Susan Apold ’79 - A Leader in Nursing Education

Throughout her life, Dr. Apold has been dedicated to the nursing profession and nursing education.

Susan Apold ’79, Ph.D., RN, AGNP, ANP-BC, FAAN, FAANP
Susan Apold ’79

“I think that more than 40 years after I graduated that I still hold Holy Family responsible for my career is really important, and I made lifelong friends there,” says Susan Apold ’79, Ph.D., RN, AGNP, ANP-BC, FAAN, FAANP, dean of the School of Nursing at the College of Mount Saint Vincent in the Bronx, NY. “That’s pretty impressive!"

Throughout her life, Dr. Apold has been dedicated to the nursing profession and nursing education. She has had an impressive career as both a practitioner and an educator, including as a clinical professor of Nursing at New York University’s Rory Meyers College of Nursing and as the founding director of Iona College’s Bachelor of Science degree program in nursing, before returning to Mount Saint Vincent in 2021, where she previously served in several leadership roles, including vice president of Academic Affairs and dean of faculty. In addition, Dr. Apold has maintained a clinical practice in New Rochelle, NY for over two decades. She has received numerous honors in her field, including being honored as a Fellow of the American Academy of Nursing (the highest honor that can be bestowed upon a registered nurse) and a Fellow of the American Academy of Nurse Practitioners.

Dr. Apold was inspired to go into nursing by her family. Her great-aunt was a nurse in the Army Air Corps during World War II and one of the first nurses inducted into the U.S. Air Force. She also has a cousin who was a nurse who influenced her desire to pursue nursing. “I don’t ever remember not wanting to be a nurse,” remembers Apold. 

A 1975 graduate of Little Flower Catholic High School for Girls in Philadelphia, Dr. Apold received a full scholarship to attend Holy Family College. Her education at Holy Family left a considerable impression on her. “I loved Holy Family,” shares Dr. Apold. “It was a wonderful experience. I had some of the most amazing professors. I don’t know where I could have gone to get a better education. Sister Maureen McGarrity taught Anatomy and Physiology, and I think about her a lot when I teach. I use a lot of the strategies that she used to teach. Her main strategy was talking at 120 miles per hour!” 

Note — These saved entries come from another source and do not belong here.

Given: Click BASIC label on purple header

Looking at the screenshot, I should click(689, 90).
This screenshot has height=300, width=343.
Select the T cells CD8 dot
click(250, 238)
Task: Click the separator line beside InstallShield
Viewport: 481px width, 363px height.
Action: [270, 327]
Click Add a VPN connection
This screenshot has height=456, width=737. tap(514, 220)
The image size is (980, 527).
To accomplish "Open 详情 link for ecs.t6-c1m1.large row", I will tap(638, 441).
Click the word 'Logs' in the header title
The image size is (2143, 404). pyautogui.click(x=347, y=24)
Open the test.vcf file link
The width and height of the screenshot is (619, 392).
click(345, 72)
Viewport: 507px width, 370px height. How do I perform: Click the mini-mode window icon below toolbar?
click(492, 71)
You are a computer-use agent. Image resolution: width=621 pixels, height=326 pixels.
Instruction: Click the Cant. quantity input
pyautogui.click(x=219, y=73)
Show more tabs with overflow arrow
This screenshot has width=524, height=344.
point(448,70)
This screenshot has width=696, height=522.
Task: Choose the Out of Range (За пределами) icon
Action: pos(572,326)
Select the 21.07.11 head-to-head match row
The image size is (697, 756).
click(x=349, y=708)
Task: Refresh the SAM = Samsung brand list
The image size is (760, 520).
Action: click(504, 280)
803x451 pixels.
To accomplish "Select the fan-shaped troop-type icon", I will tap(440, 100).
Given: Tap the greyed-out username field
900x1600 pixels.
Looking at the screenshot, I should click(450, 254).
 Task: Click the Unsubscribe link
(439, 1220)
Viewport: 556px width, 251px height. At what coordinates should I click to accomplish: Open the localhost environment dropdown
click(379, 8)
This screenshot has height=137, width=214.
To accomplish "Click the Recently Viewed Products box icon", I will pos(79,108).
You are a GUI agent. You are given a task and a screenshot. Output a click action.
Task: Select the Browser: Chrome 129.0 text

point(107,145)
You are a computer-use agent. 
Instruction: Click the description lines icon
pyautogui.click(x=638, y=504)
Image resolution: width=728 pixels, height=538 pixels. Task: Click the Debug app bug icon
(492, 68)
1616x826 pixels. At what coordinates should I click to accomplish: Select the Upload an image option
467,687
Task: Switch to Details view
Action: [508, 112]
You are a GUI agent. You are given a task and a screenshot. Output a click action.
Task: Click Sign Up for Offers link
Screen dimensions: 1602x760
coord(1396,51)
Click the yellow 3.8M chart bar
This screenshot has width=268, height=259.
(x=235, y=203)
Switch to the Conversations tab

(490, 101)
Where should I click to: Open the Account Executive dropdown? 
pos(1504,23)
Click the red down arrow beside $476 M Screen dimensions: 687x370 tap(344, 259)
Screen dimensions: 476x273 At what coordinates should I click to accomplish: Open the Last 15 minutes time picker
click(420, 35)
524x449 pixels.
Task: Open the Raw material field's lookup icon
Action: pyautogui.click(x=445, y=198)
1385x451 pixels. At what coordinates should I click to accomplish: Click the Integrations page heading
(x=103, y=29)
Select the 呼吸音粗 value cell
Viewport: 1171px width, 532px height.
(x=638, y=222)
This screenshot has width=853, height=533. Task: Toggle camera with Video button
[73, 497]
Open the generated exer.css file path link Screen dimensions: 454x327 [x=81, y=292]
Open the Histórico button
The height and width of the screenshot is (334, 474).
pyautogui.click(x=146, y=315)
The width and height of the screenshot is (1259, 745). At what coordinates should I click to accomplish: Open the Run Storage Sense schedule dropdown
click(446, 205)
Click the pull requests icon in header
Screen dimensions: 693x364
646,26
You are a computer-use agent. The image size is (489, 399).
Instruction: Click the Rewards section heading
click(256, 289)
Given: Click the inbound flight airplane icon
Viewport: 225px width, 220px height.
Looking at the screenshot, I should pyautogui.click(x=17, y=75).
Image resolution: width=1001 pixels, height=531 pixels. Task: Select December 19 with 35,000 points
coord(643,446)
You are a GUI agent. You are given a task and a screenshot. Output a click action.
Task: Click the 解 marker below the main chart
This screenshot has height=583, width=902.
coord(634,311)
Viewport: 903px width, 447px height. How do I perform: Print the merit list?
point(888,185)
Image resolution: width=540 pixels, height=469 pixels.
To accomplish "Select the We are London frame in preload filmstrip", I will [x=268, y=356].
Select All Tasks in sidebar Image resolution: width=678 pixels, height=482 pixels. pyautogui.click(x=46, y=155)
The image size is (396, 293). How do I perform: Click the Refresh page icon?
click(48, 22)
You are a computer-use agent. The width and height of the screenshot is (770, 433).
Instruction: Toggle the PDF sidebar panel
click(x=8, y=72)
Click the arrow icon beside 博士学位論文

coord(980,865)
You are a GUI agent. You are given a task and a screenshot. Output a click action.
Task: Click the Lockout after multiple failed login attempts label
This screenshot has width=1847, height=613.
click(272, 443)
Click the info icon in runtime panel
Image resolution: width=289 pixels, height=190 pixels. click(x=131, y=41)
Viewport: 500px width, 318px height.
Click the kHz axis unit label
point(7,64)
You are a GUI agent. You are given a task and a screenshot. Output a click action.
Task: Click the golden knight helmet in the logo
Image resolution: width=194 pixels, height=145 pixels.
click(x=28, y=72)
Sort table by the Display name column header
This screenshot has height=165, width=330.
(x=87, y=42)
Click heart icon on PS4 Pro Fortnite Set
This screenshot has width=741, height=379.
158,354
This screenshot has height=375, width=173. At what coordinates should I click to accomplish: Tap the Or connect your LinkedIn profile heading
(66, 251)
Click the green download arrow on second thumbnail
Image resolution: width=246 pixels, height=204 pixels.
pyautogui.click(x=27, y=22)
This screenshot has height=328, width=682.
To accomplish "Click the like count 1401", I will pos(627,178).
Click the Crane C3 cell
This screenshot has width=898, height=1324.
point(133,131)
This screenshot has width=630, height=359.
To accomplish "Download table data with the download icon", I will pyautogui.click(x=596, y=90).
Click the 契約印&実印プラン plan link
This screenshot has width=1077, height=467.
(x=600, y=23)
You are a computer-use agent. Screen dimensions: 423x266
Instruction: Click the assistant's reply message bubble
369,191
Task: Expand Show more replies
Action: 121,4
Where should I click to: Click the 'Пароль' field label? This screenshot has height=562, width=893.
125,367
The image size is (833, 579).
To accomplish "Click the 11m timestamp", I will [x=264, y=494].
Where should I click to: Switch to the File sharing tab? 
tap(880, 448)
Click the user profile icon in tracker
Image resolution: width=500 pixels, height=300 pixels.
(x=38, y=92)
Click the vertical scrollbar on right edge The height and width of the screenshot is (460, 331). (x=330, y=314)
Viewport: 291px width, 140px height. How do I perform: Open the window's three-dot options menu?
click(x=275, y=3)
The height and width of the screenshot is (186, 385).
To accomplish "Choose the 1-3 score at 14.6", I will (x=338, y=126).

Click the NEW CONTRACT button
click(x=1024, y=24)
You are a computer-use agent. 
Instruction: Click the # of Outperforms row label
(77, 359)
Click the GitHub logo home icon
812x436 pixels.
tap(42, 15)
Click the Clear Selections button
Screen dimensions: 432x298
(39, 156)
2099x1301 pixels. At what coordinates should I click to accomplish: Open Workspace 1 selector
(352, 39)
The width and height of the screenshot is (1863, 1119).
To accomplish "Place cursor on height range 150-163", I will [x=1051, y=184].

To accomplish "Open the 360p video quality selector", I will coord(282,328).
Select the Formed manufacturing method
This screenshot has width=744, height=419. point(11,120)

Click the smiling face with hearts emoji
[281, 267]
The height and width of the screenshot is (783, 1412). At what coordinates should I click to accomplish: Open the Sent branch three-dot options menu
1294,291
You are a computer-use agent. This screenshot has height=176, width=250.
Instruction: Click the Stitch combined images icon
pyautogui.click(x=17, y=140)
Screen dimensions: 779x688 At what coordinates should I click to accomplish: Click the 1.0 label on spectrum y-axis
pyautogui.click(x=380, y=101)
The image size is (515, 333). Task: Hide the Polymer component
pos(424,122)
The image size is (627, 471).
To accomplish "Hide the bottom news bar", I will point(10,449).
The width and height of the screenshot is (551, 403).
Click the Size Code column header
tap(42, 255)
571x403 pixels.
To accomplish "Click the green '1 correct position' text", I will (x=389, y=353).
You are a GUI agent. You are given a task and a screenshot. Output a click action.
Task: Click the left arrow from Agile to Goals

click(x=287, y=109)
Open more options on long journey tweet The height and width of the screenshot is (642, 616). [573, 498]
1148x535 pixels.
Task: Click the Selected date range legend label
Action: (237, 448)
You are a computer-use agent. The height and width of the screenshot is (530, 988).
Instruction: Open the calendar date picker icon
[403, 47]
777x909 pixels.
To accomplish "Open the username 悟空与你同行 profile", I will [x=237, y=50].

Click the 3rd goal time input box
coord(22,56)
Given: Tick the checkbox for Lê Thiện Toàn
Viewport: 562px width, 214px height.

Dr. Apold attended Holy Family when the then-new Nursing Education Building opened in 1977, and she recalls her classes with many first-rate professors dedicated to nursing. “As for my nursing professors, each one was even better than the next,” she says.

In addition to the many valuable lessons about nursing that she learned in the classroom at Holy Family, Dr. Apold also learned the importance of membership in nursing organizations. She has twice served as the president of the American Association of Nurse Practitioners as well as the president of the Nurse Practitioner Association New York State, and the founder and project director of the American Association of Nurse Practitioners Leadership Development Program.

“When I was at Holy Family the dean of the School of Nursing, Dr. Alice Phillips, taught a research course and she spoke about nurses needing to have a voice and joining organizations. I was president of the Student Nurses Association at Holy Family, so being a leader and using your voice was always presented to all of us as the best way to advance our careers. I was not out of school for six months before I joined the Legislative Committee of the Pennsylvania Nurses Association, and I've been joining nursing associations ever since. I think it’s an essential and moral responsibility if we have accepted the responsibility to be a nurse. If we embrace the Nursing’s Social Policy Statement, which says that we are going to take care of people, I think we need to collectively use our voices to advance the profession."

In 2008, Dr. Apold took on the challenging task of establishing the new School of Health Science and Nursing at Concordia College in New York. Though it took immense effort, Dr. Apold counts it as one of her proudest accomplishments. “It was the heaviest lift that I had ever done in education,” she explains. “It was my biggest responsibility and required interfacing with state and federal authorities and recruiting students. From its inception in 2007, until the college closed in 2021, it was one of the top 10 nursing programs in terms of NCLEX scores in New York. I am really proud of that.”

Reflecting on her decades in nursing education, Dr. Apold has realized the significant impact that she had on her students. “It occurs to me as an educator I have prepared a few thousand nurses in my lifetime,” she states. “That’s a whole lot of people I have touched in one way or another. Every time a nurse whom I have educated graduates, that nurse may have touched thousands of lives. I think teaching people how to be nurses the way I believe nurses should be is my proudest accomplishment.”